In 2019, the county commission denied the property owner, King Ranch, the ability to create a rock mine on their farm in Southeast Lee County. The property owner sued the county to overturn the decision and for $63 million in damages. The judge ruled in King Ranch’s favor. 

Hamman said he knew residents would not want a mine on the property. So instead of allowing the mine and paying $63 million in taxpayer money, the commission settled to give the developer the right to build 10,000 homes. 

NBC2’s article reported on the large development but did not elaborate on the fact that the county lost in a lawsuit. The story mentions a mine without providing context.
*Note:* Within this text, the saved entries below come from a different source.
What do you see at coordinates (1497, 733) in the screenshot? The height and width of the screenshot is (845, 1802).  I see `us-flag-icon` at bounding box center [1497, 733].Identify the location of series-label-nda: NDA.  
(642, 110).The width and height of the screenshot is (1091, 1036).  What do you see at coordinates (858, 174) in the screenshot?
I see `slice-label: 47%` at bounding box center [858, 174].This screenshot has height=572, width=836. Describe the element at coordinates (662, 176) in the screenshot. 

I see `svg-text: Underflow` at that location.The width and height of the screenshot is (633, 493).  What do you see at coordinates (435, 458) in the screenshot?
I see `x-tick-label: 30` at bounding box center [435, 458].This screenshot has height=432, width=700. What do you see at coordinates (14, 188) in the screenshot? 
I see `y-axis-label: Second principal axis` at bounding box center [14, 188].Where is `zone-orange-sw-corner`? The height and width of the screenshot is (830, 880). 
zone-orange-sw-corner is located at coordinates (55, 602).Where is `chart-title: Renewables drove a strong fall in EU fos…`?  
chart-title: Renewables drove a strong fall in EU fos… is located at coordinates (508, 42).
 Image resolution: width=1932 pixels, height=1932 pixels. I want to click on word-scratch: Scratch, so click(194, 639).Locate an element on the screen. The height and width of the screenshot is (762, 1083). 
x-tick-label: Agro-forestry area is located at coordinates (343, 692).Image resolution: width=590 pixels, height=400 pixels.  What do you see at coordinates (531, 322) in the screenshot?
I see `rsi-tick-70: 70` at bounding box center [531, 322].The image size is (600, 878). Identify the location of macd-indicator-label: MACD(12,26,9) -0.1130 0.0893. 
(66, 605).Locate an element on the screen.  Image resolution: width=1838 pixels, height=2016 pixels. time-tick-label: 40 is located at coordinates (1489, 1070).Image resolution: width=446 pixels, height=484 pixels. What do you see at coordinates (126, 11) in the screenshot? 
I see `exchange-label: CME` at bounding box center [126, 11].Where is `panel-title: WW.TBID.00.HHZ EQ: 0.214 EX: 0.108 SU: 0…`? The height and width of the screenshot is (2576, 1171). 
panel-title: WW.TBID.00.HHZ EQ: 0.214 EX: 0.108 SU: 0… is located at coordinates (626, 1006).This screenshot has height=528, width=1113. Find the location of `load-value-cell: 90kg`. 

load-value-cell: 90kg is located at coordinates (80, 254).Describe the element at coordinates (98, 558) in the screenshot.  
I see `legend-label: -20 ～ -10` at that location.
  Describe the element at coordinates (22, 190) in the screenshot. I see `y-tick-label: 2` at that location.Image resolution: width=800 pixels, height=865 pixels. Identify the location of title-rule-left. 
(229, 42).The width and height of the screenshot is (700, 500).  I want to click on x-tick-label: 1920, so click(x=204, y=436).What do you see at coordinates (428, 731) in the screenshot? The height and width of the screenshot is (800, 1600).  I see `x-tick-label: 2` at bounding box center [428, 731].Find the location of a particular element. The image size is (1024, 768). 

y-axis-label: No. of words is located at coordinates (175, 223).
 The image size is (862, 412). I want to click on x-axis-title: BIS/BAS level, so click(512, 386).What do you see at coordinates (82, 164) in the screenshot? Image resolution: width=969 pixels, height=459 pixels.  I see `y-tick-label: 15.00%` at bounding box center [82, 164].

They also reported that the decision comes in “response” to the skyrocketing demand for housing. 

“If you read the NBC two story and you think, ‘Oh, they just want more houses here to deal with this demand for more housing.’ And that really had nothing to do with this at all,” Hamman said. 

“This wasn’t us reacting to a shortage of housing in the area. This was us reacting to the lawsuit.”

Hamman said the WINK News story only mentioned the threat of a lawsuit. 

“The owners of the land warned commissioners they planned to file a $63 million lawsuit. That led the hearing examiner to recommend the commissioners give the project the OK,” the WINK article said. 

“Well, no offense, we stand up to the threat of a lawsuit all day long,” Hamman said. “It was we lost the lawsuit.”

Even though the county appealed the decision, Hamman said the chances of winning round two are slim after already having lost round one. 

Hamman believes if viewers would have had the full context to the decision, they would have better understood the county’s decision. Hamman worked in television news for years. 

“I think, you know, for years when you talk to people and you ask them in general, how do you feel about the news? They all complain about sensationalism or things being misquoted,” Hamman said. “I think they’re talking about situations like this where they weren’t given the full story.”

Hamman said the new community is required to preserve and restore more than 3,200 acres of land. The developer will resolve flooding issues for neighbors and restore historic water flow ways. The community will have its own commercial zone to keep traffic on site for daily needs.